Last year, the Chinese and Japanese governments held the first forum on China-Japan third-party market cooperation in Beijing during an official visit to China of the Japanese prime minister Shinzo Abe. Both countries agreed to create a "new framework" to facilitate cooperation when seeking investments in infrastructure projects abroad. They have, so far, backed over 50 infrastructure projects outside the two countries, agreeing to invest more than $18 billion.
About 1,000 attendees are expected to attend the forum next year. Public sector groups that will be represented include the China Development Bank, the China Export and Credit Insurance, the Japan External Trade Organization, Japan International Cooperation Agency and Japan Bank for International Cooperation.

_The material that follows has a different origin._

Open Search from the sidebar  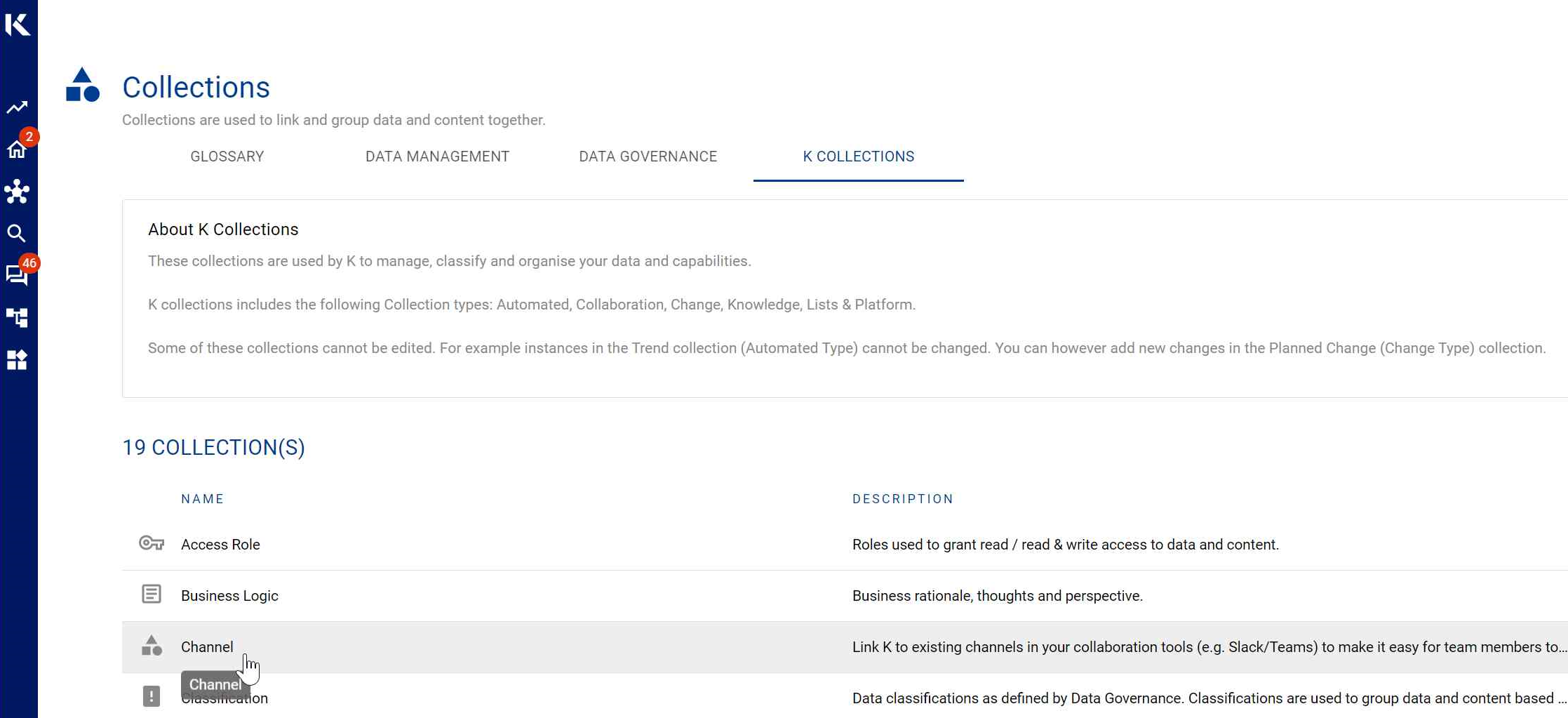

Both China and Japan have shown great interest of infrastructure investment in Southeast Asian countries. Bloomberg reported this June that Japanese-backed projects in the region’s six biggest economies -- Indonesia, Malaysia, Philippines, Singapore, Thailand, and Vietnam -- are valued at $367 billion.
Chinese premier Li Keqiang recently encouraged the two countries to expand cooperation areas and promote more cooperation achievements in trade and economic areas, according to Xinhua net.
Infrastructure expert Rachel Turner of Pinsent Masons, the law firm behind Out-Law, said: "The success and extension of this collaborative approach to infrastructure investment is encouraging. Such cooperation will also encourage a closer relationship to develop between China and Japan."
"As part of its ambitious plans for the belt and road initiative, China will be keen to encourage similar collaborative efforts to provide finance and share the risks associated with the planned mega projects," she said.